▶ _Page text_:
There are many theories as to why the oldest child has the most success, but the prevailing argument seems to be that the parents have more time to devote to the one child. As more kids are brought in, their attention is divided. The fact that twins have
lower IQ scores, in the range of 5-6 points, than singleton children in the same family, seems to reinforce this idea. Now, if there is a strong correlation between time devoted to kids and achievement in school, then it’s not too hard to believe that black population, with three in five black homes lacking two parents, is starting at a tremendous disadvantage. That is very likely the cause of disparate outcomes, as opposed to the public perception of systemic racism.

▶ _Exercise brief_: Copy the birth-order passage word for word, from "There are many" up to and including "of systemic racism.".

Stored data entries:
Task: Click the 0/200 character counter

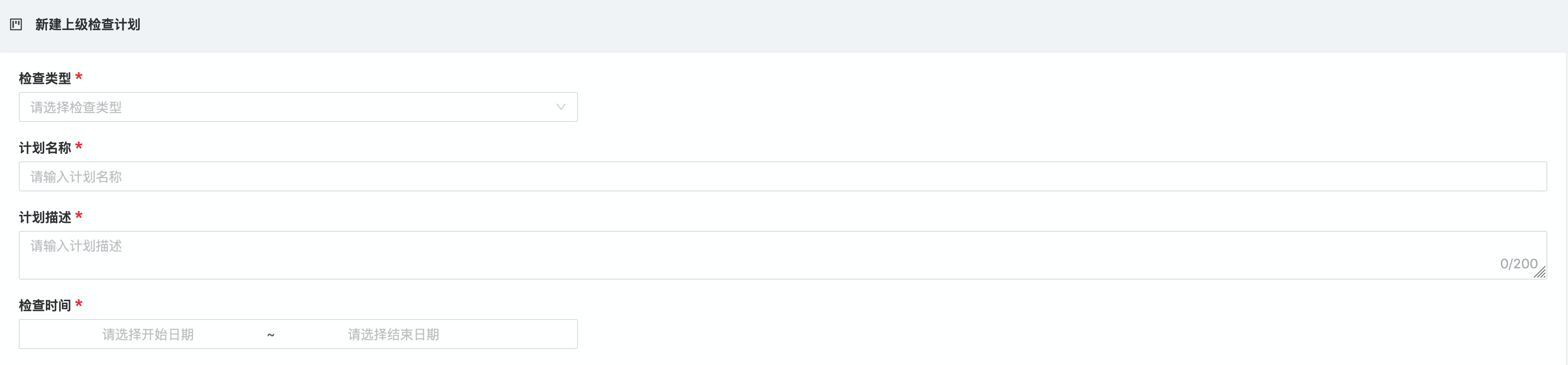Action: tap(1518, 263)
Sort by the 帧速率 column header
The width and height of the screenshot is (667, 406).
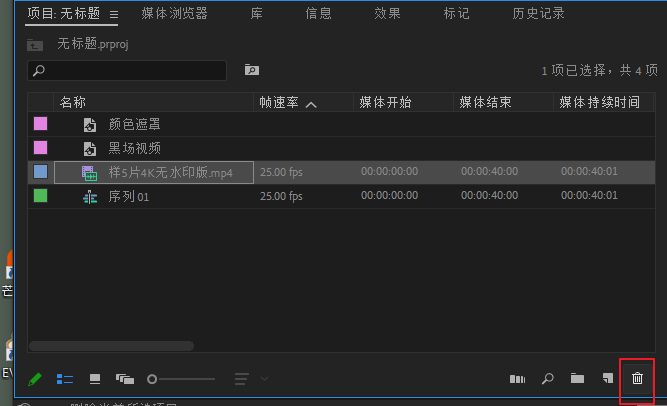coord(280,103)
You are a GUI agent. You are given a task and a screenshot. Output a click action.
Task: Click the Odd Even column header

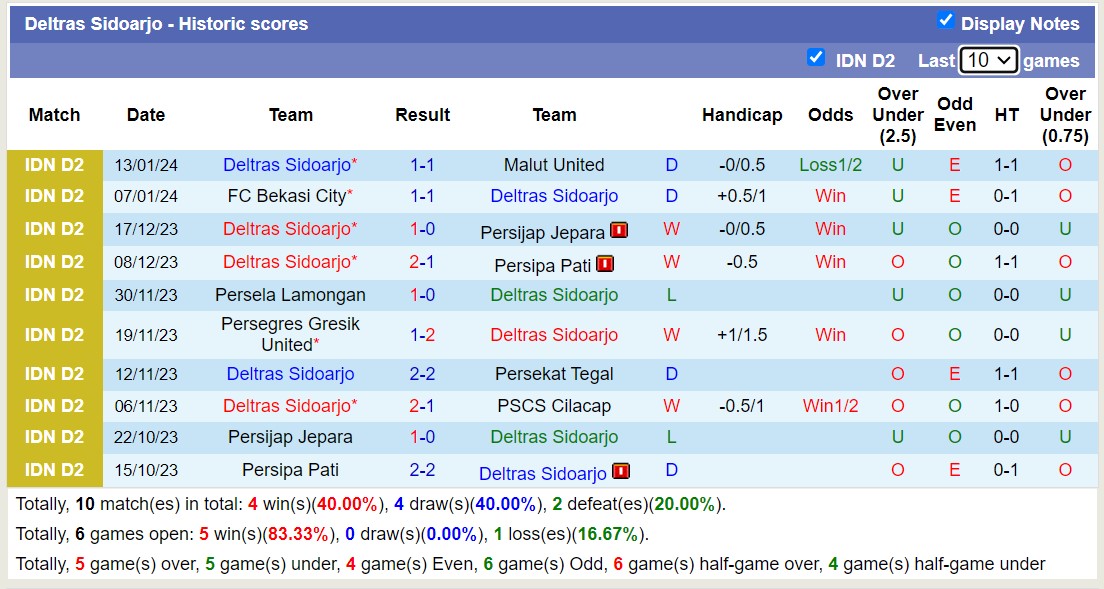click(x=954, y=115)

▶ _Task response_:
There are many theories as to why the oldest child has the most success, but the prevailing argument seems to be that the parents have more time to devote to the one child. As more kids are brought in, their attention is divided. The fact that twins have
lower IQ scores, in the range of 5-6 points, than singleton children in the same family, seems to reinforce this idea. Now, if there is a strong correlation between time devoted to kids and achievement in school, then it’s not too hard to believe that black population, with three in five black homes lacking two parents, is starting at a tremendous disadvantage. That is very likely the cause of disparate outcomes, as opposed to the public perception of systemic racism.